Several tumor and immune-related pathways may be involved in the upregulation of miR-145-5p

Kyoto Encyclopedia of Genes and Genomes (KEGG) enrichment analysis was performed to comprehensively study the interaction between miR-145-5p and its function. Functional enrichment analysis revealed that the miR-145-5p was enriched in inflammation (including the Fc epsilon RI signaling pathway, complement and coagulation cascades, asthma pathways, and others), metastasis (including focal adhesions, cell adhesion molecules, extracellular matrix receptor interaction pathways, and others), and metabolism (including starch and sucrose metabolism pathways and others). The top 25 pathways are shown in Figure 6A. We used another approach to further confirm which biofunctions were correlated with miR-145-5p. REACTOME, which was a functional enrichment tool, was used to align the targets from the miRTarBase and the biofunctions of miR-145-5p, and the results showed that miR-145-5p was correlated with the cancer, immune system, metabolism, and signal transduction. The top 25 functional pathways were ranked with the entities ratio (Figure 6B). These results suggested that miR-145-5p is most involved in inflammation and cancer metastasis. What is more, we noticed that the transforming growth factor-beta (TGF-β) signaling pathway, which had been reported to play an important role in the immune microenvironment and tumor metastasis in previous studies (13,14), was significantly enriched in both methods.

Figure 6 Network of enrichment analysis for miR-145-5p of ESCC. (A) The workflow showed that the mRNA and miR-145-5p expression of TCGA_ESCC was enriched with GSEA. The bar chart shows the top 25 enrichment pathways by size and P value. Inflammation, metastasis, and metabolism were correlated with gene enrichment. (B) The workflow showed that the targets of miR-145-5p in the miRTarBase were enriched with REACTOME. The bubble pattern shows the top 25 enrichment pathways with the entities ratio, entities found (count), and entities p-value. The bar chart demonstrates that the gene sets involved in the cancer, immune system, metabolism, and signal transduction were significantly enriched in pathways related to miR-145-5p. ESCC, esophageal squamous cell carcinoma; TCGA, The Cancer Genome Atlas; GSEA, Gene Set Enrichment Analysis.

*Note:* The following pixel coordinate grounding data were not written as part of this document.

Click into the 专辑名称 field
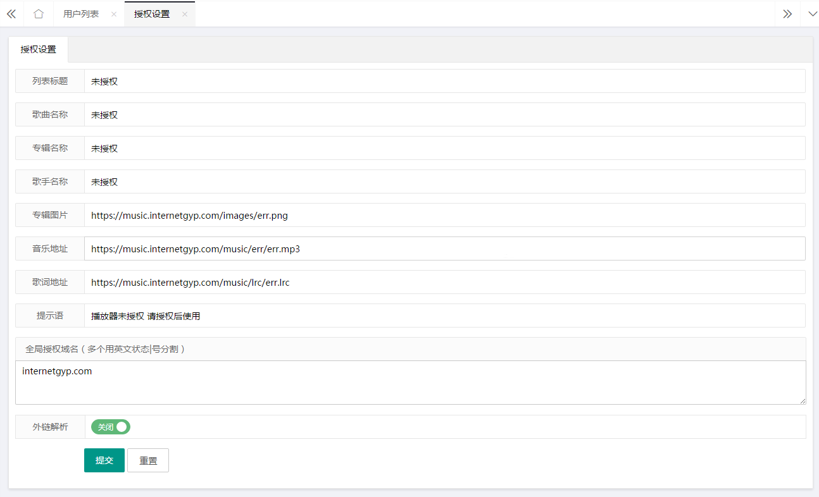The image size is (819, 497). (444, 148)
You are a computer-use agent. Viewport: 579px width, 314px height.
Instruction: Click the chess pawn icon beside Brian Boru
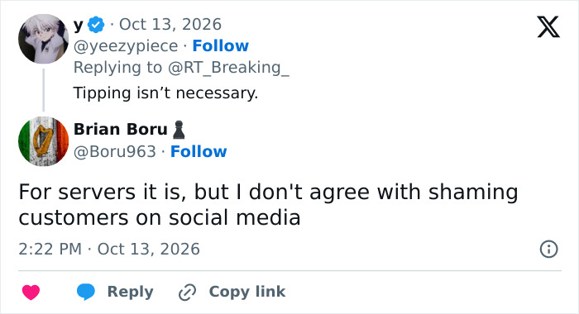pyautogui.click(x=179, y=130)
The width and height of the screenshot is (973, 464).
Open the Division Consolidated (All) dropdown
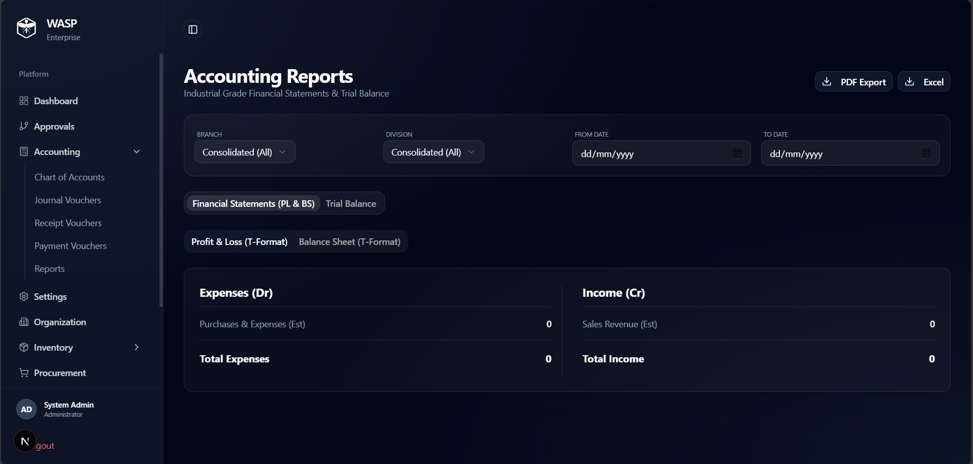pyautogui.click(x=433, y=152)
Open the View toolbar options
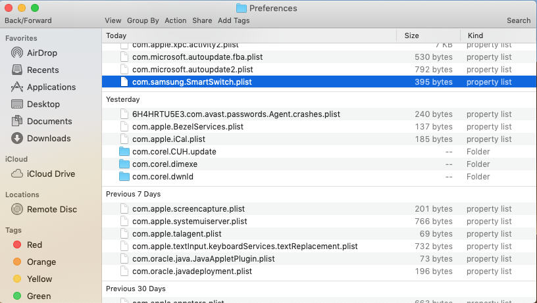Viewport: 537px width, 303px height. click(113, 20)
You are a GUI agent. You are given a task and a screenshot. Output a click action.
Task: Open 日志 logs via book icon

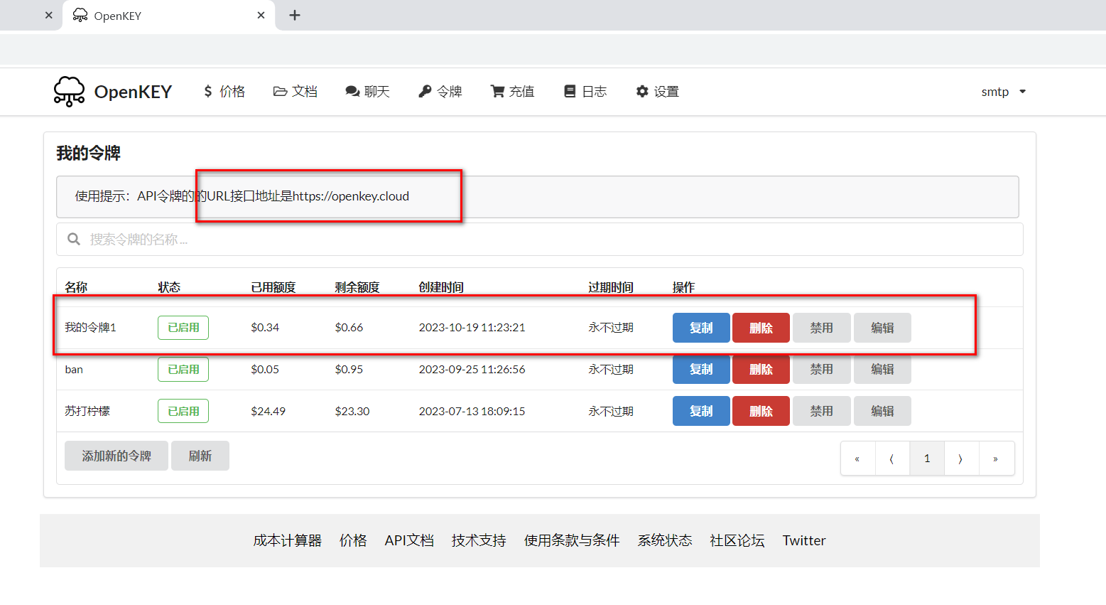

The levels of TGFBR2, TCGF, and CDH2 were significantly correlated with miR-145-5p

To obtain the key targets, the Search Tool for the Retrieval of Interacting Genes (STRING) was applied to analyze the interaction network of targets from the miRTarBase. Thirty genes were defined as hub genes (Figure 7A) using Cytoscape; the expression levels in TCGA are shown in Figure 7B. Pearson correlation analysis was performed to clarify the relationship between miR-145-5p and the hub genes in ESCC, and the result showed that the TGFBR2 levels (P=0.0033, r=0.3225), TCGF levels (P=0.0001, r=0.4137), and CDH2 levels (P<0.0001, r=0.4305) were most correlated with miR-145-5p (Figure 8A-8C).

Figure 7 Prospective target genes of mir-145-5p. (A) Network analysis of the prospective target genes of miR-145-5p. Network nodes represent proteins; colored nodes, query proteins and first shell of interactors; white nodes, second shell of interactors. Small nodes are proteins of unknown three-dimensional structure; large nodes are proteins for which some of the three-dimensional structure is known or predicted. (B) The expression of heatmaps in miR-145-5p and prospective target genes based on TCGA data. TCGA, The Cancer Genome Atlas.

Figure 8 Correlation between miR-145-5p and key target genes. (A) TGFBR2 (r=0.3225, P=0.0033); (B) CTGF (r=0.4137, P=0.0001); (C) CDH2 (r=0.4305, P<0.0001).

Macrophage infiltration level correlates with miR-145-5p in ESCC

Previous studies have indicated that miR-145-5p could be an effective biomarker in predicting the response to immunochemotherapy or the enhancements (7,8). In order to investigate the crucial role of miR-145-5p in tumor immunity, we analyzed the relationship between miR-145-5p expression and the immune infiltration level in ESCC. The result of the Pearson correlation analysis is shown in Figure 9A. To confirm the relation between macrophage infiltration level and miR-145-5p, we used multiple algorithms for further analysis. The result of the Pearson correlation analysis is shown in Figure 9B. We noticed that the level of macrophage infiltration was most significantly correlated with miR-145-5p (r=0.2977, P=0.0070) (Figure 10A). However, the B-cell, CD4⁺ T-cell, CD8⁺ T-cell, neutrophil, and myeloid dendritic cell infiltration levels showed no significant connection with miR-145-5p expression in ESCC (P>0.05). In addition, the miR-145-5p has a positive relationship to the M2 macrophage infiltration level in CIBERSORT-ABS (r=0.2888, P=0.0089) and QUANTISEQ (r=0.3205, P=0.0035) (Figure 10B,10C) and is correlated with an increased M1 macrophage infiltration level in CIBERSORT-ABS (r=0.2397, P=0.0311) (Figure 10D). Only the M0 macrophage infiltration level shows no significant connection with miR-145-5p expression (P>0.05). Our work demonstrated the important role of miR-145-5p in the macrophage infiltration level, particularly for M2 macrophages, in ESCC.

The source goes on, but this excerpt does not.